In cosa somiglio a Derrida

Post n°1333 pubblicato il 24 Agosto 2020 da fedechiara
 

 

 

Meditatio mortis e filosofia.

Qualcosa in comune con il filosofo Derrida, a ben vedere, ce l'ho: entrambi tendiamo a perdere i capelli nella zona centrale e del 'lobo frontale', come ci dicono i neurologi. Sarà per il molto pensare e teorizzare e 'filosofare' di entrambi, si parva licet e mutatis mutandi? No, dai. 
In realtà altre cose mi accomunano a Derrida, a parte lo scrivere (lui) libri ponderosi a decine, ed è la 'meditatio mortis' che, però, viene da lontano, ed altri filosofi, perfino gli Antichi, ci hanno mandato a dire che filosofare è un prepararsi alla morte o, forse, un esorcizzarla e farci sopra le corna, malgrado tutte le stra maledette evidenze che toccherà anche a noi.

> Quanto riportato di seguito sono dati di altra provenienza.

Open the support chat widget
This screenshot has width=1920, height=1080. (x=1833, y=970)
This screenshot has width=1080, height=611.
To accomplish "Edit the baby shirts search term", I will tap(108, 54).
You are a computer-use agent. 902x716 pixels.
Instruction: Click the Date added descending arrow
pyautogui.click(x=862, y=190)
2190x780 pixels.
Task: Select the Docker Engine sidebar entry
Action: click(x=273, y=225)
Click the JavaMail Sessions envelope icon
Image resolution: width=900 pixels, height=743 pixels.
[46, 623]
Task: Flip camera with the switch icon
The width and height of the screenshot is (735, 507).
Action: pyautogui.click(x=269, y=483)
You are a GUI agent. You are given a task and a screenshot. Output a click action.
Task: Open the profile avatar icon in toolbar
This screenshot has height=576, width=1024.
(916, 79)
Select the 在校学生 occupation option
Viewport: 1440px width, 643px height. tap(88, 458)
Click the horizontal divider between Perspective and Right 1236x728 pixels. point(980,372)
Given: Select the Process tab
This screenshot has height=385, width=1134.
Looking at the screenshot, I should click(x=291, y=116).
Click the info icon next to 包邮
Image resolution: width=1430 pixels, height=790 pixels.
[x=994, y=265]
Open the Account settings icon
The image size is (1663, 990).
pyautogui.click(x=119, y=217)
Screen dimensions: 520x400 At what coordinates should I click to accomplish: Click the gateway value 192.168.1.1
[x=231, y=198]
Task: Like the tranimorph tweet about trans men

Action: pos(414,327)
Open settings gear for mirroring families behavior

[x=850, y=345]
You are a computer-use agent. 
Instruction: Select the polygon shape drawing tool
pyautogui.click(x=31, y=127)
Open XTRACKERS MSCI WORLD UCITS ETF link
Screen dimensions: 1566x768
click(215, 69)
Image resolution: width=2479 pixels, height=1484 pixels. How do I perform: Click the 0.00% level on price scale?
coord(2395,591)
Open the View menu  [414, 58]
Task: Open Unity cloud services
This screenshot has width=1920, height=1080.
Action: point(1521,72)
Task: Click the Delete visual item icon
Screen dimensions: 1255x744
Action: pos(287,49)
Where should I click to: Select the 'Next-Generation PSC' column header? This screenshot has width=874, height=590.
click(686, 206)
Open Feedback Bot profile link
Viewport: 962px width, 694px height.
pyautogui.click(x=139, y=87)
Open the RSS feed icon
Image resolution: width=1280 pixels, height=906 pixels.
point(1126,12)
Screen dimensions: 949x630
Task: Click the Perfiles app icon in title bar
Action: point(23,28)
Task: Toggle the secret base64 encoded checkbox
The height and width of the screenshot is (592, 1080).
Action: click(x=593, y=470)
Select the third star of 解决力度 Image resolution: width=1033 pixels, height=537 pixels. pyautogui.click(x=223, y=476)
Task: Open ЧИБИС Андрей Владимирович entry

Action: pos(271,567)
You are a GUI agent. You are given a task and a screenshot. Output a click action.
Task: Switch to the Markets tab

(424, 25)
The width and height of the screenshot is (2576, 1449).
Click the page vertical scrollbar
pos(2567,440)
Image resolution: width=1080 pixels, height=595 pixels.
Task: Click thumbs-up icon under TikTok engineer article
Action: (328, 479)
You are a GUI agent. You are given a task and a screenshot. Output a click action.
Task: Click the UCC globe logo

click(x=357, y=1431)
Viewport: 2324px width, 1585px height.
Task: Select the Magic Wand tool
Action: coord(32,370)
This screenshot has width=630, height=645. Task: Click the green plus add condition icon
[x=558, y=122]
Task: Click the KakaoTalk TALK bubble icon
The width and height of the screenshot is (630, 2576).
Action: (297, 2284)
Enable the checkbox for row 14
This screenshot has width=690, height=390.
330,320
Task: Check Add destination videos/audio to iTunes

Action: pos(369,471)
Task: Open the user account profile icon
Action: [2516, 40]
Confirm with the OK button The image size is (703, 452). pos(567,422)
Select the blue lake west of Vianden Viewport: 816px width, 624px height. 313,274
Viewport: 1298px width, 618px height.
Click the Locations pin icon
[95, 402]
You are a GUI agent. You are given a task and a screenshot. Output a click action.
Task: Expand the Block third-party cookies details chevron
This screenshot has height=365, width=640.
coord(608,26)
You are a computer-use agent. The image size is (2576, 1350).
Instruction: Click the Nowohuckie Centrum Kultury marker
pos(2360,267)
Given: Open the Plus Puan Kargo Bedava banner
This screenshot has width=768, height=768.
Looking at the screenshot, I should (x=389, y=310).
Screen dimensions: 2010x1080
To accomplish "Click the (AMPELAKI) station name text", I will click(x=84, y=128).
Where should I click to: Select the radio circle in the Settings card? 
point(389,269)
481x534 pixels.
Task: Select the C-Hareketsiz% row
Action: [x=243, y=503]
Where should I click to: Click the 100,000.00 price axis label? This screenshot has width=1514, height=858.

Perché è vero che 'siamo per la morte' e tuttavia – l'ho personalmente constatato – è molto diffusa la credenza che una eccezione alla regola prima o poi si debba dare, ma è dubbio chi sia il fortunato precursore, perché è tutto un coro di 'Io, io, io, io, io.' e di mani alzate come nelle discoteche all'input del carismatico dj con la mascherina a mezz'asta.

E un'altra cosa mi accomuna a Derrida – ed è quel suo battere e ribattere, in moltissime filosofiche pagine, sulla scrittura opposta alla oralità.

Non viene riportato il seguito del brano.